**Extracted data:**
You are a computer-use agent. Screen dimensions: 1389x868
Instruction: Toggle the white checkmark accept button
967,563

---

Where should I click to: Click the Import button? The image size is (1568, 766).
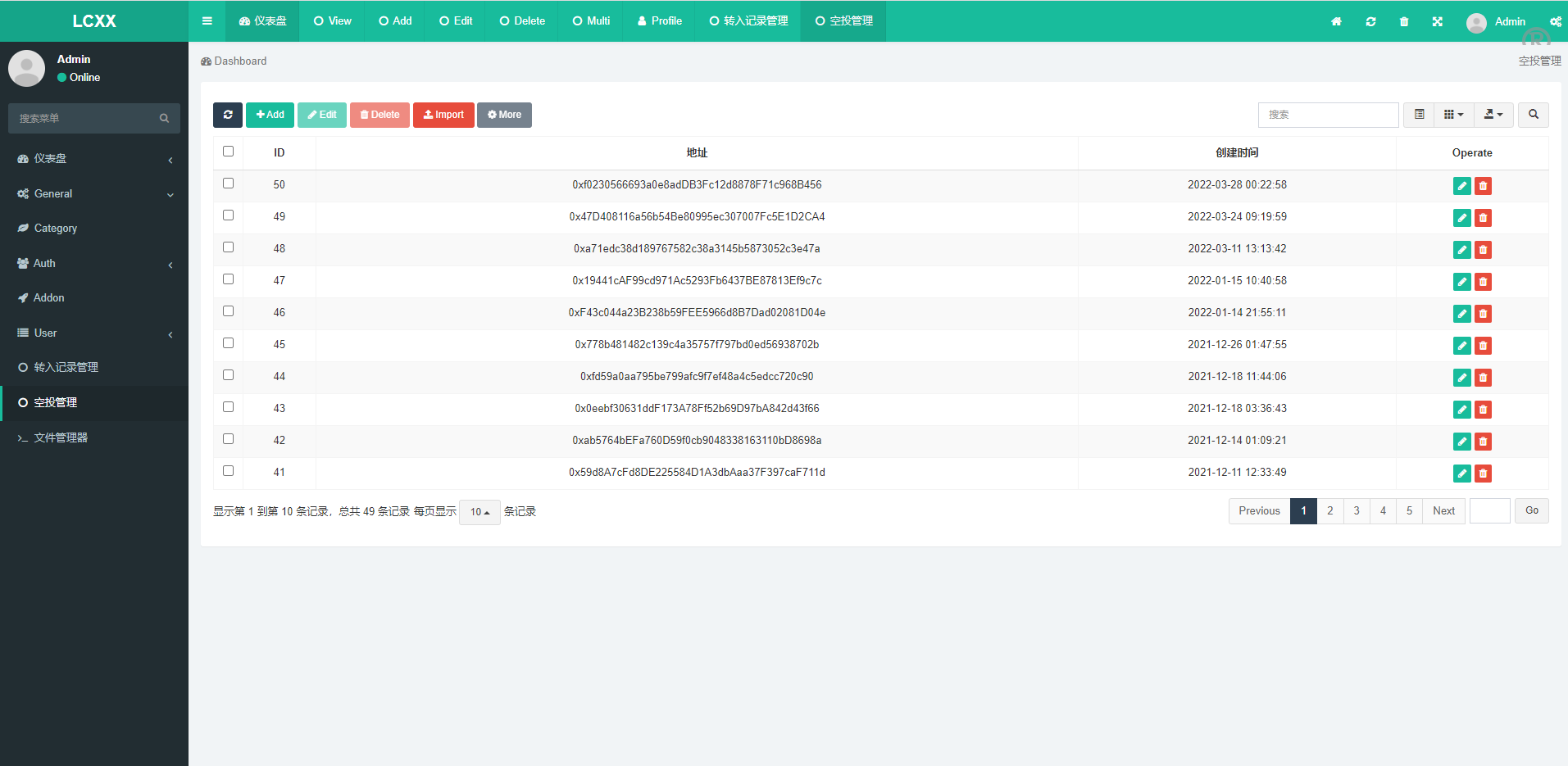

==

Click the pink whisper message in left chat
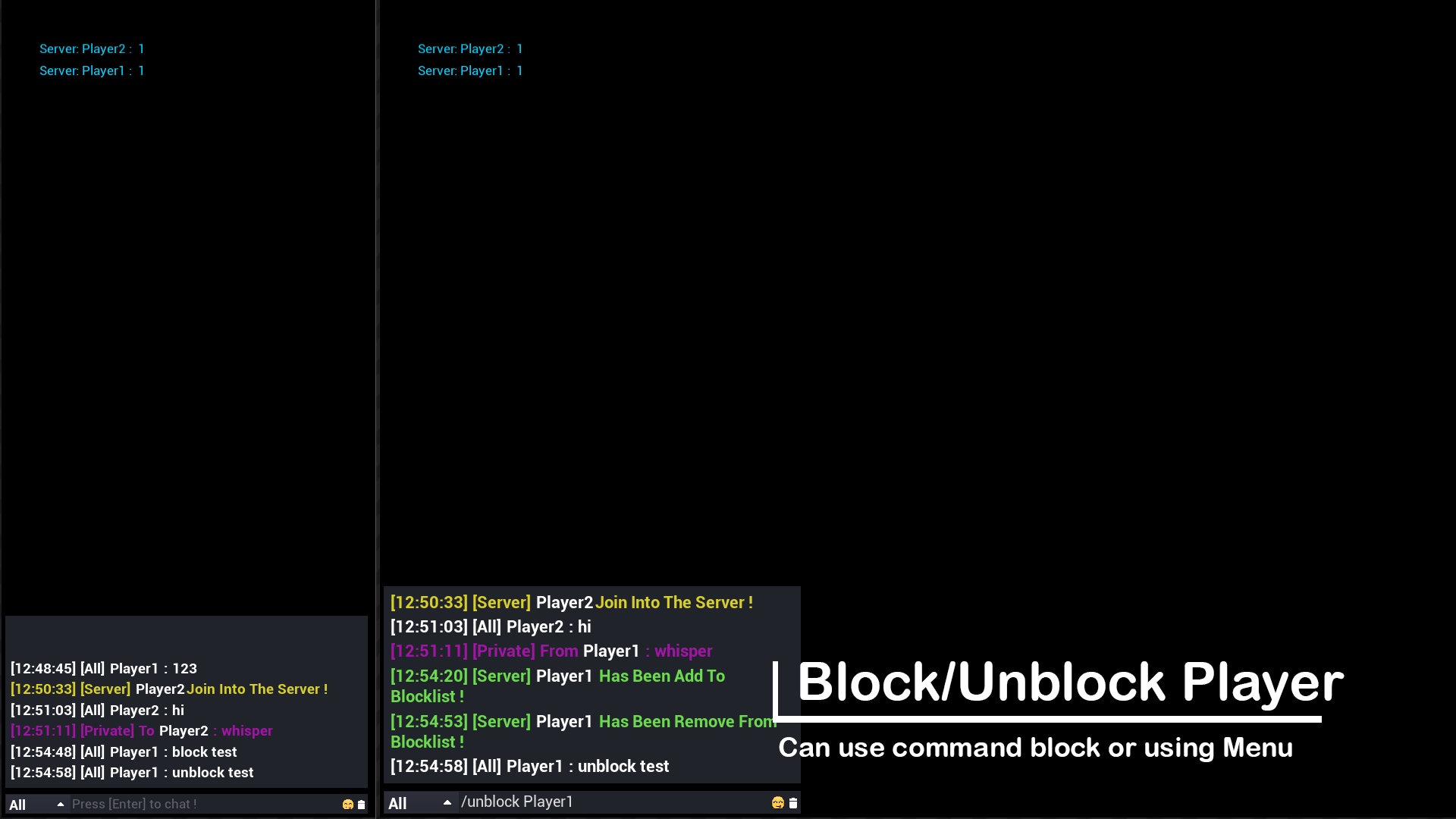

**What to work on:** Where a line in the entries holds "Click", copy that line.

**Result of the task:**
Where should I click to: Click the Import button? The image size is (1568, 766).
Click the pink whisper message in left chat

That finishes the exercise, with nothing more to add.